From UPSC perspective, the following things are important :

Prelims level: Highlights of the bill

Mains level: MTP: Ethical and health issues surrounding it

The Union Cabinet has approved the Medical Termination of Pregnancy (Amendment) Bill, 2020 to amend the Medical Termination of Pregnancy Act, 1971.

About the Bill

  • The Medical Termination of Pregnancy (Amendment) Bill, 2020 is for expanding access of women to safe and legal abortion services on therapeutic, eugenic, humanitarian or social grounds.
  • It aims to increase upper gestation limit for termination of pregnancy under certain conditions and to strengthen access to comprehensive abortion care, under strict conditions, without compromising service and quality of safe abortion.

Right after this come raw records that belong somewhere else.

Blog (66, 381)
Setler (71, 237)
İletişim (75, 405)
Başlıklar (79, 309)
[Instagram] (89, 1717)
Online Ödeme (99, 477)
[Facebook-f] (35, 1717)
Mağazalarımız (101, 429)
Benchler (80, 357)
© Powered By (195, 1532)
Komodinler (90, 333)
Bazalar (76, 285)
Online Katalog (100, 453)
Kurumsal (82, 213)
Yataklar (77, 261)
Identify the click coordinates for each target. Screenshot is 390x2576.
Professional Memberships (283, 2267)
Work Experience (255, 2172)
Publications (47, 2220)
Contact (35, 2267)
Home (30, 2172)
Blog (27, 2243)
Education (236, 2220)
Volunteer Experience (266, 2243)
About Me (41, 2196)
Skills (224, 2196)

Salient features of proposed amendments:

  • Proposing requirement for opinion of one provider for termination of pregnancy, up to 20 weeks of gestation and introducing the requirement of opinion of two providers for termination of pregnancy of 20-24 weeks of gestation.
  • Enhancing the upper gestation limit from 20 to 24 weeks for special categories of women which will be defined in the amendments to the MTP Rules and would include ‘vulnerable women including survivors of rape, victims of incest and other vulnerable women (like differently-abled women, Minors) etc.
  • Upper gestation limit not to apply in cases of substantial foetal abnormalities diagnosed by Medical Board. The composition, functions and other details of Medical Board to be prescribed subsequently in Rules under the Act.
  • Anonymity of the person: Name and other particulars of a woman whose pregnancy has been terminated shall not be revealed except to a person authorised in any law for the time being in force.

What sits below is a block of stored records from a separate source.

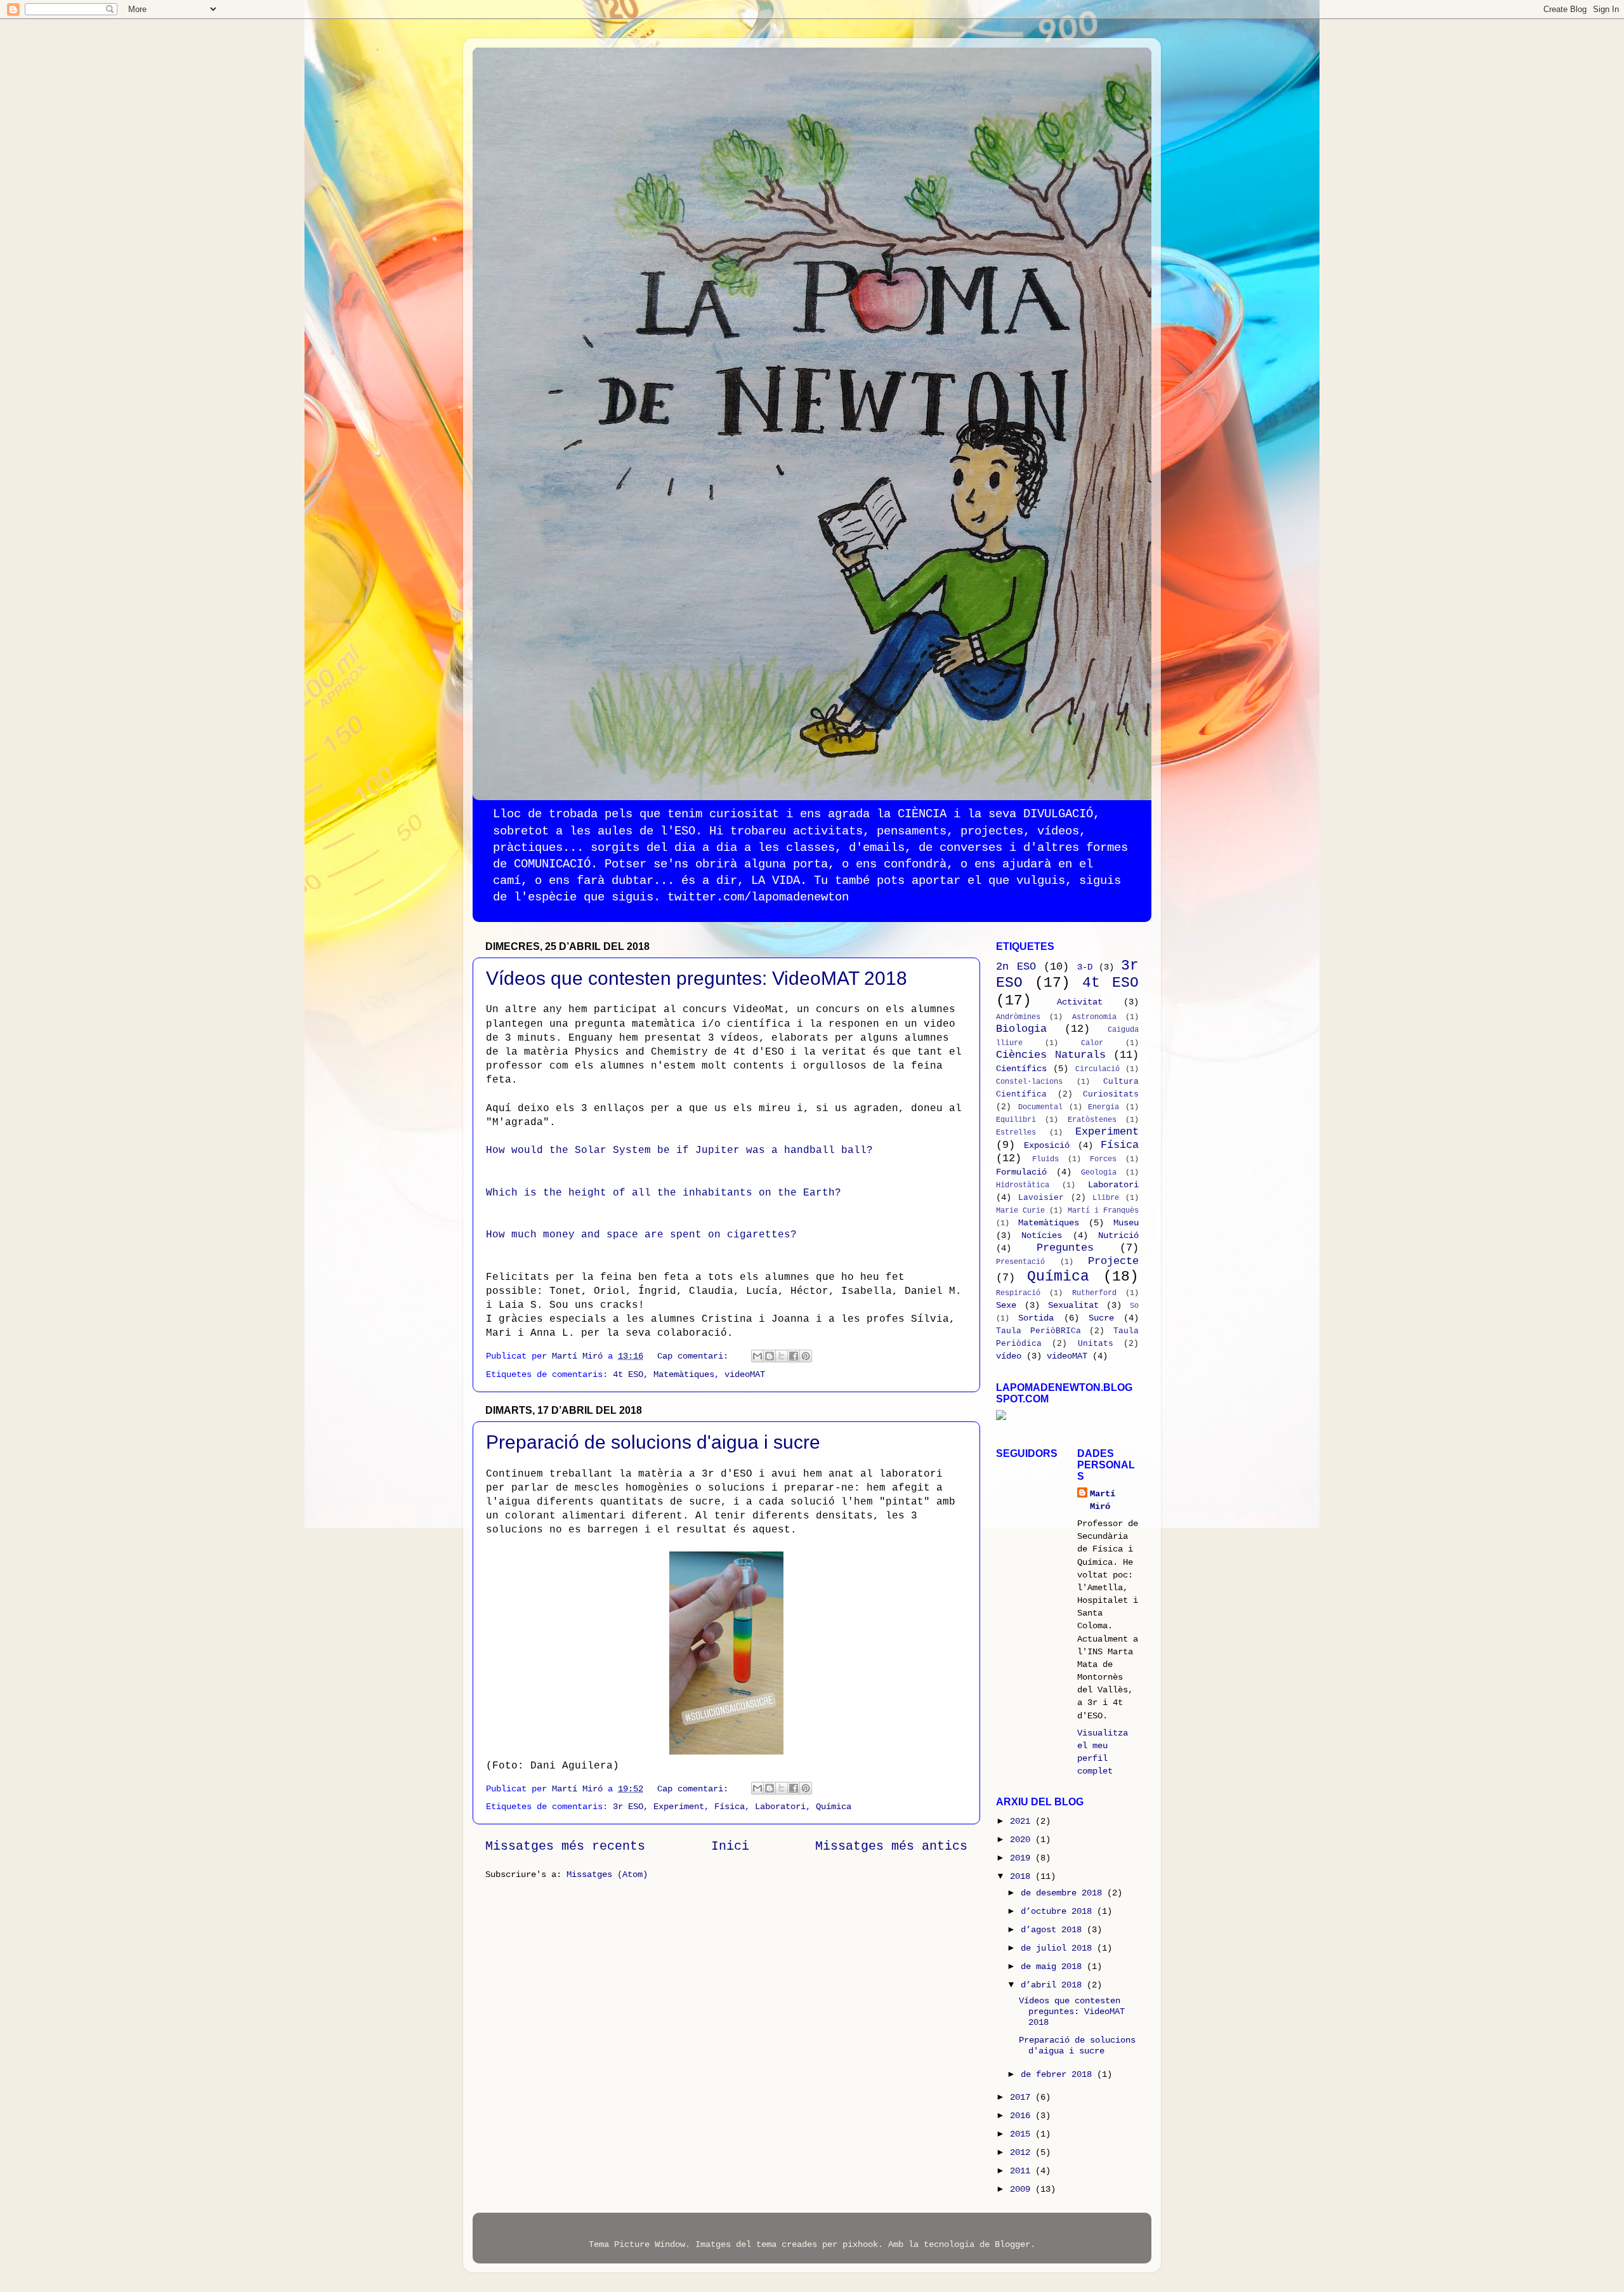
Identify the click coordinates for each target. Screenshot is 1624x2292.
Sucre (1101, 1318)
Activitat (1080, 1002)
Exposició (1047, 1145)
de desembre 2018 (1064, 1893)
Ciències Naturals (1051, 1055)
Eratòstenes (1092, 1120)
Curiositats (1111, 1094)
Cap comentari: (695, 1356)
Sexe (1006, 1305)
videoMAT (744, 1374)
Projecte (1113, 1261)
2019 (1022, 1858)
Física (729, 1806)
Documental (1040, 1107)
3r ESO (628, 1806)
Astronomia (1094, 1017)
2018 (1022, 1876)
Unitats (1095, 1343)
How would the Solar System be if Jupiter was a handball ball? (679, 1150)
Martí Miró (1102, 1500)
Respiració (1018, 1293)
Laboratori (780, 1806)
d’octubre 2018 (1059, 1911)
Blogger (1012, 2244)
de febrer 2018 (1059, 2074)
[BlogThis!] (769, 1356)
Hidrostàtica (1022, 1185)
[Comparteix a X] (781, 1356)
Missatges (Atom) (607, 1874)
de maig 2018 (1054, 1966)
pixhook (860, 2244)
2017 (1022, 2097)
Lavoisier (1041, 1197)
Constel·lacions (1029, 1081)
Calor (1092, 1043)
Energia (1103, 1107)
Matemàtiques (683, 1374)
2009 (1022, 2189)
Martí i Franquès (1103, 1210)
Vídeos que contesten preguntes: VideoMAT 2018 (696, 978)
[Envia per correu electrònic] (757, 1356)
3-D (1084, 967)
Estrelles (1016, 1132)
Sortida (1036, 1318)
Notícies (1041, 1235)
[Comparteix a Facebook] (793, 1356)
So (1134, 1305)
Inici (730, 1846)
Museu (1126, 1223)
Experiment (678, 1806)
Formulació (1021, 1172)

  • It is a step towards safety and well-being of the women and many women will be benefitted by this.
  • Recently several petitions were received by the Courts seeking permission for aborting pregnancies at a gestational age beyond the present permissible limit on grounds of foetal abnormalities or pregnancies due to sexual violence faced by women.
  • The proposed increase in gestational age will ensure dignity, autonomy, confidentiality and justice for women who need to terminate pregnancy.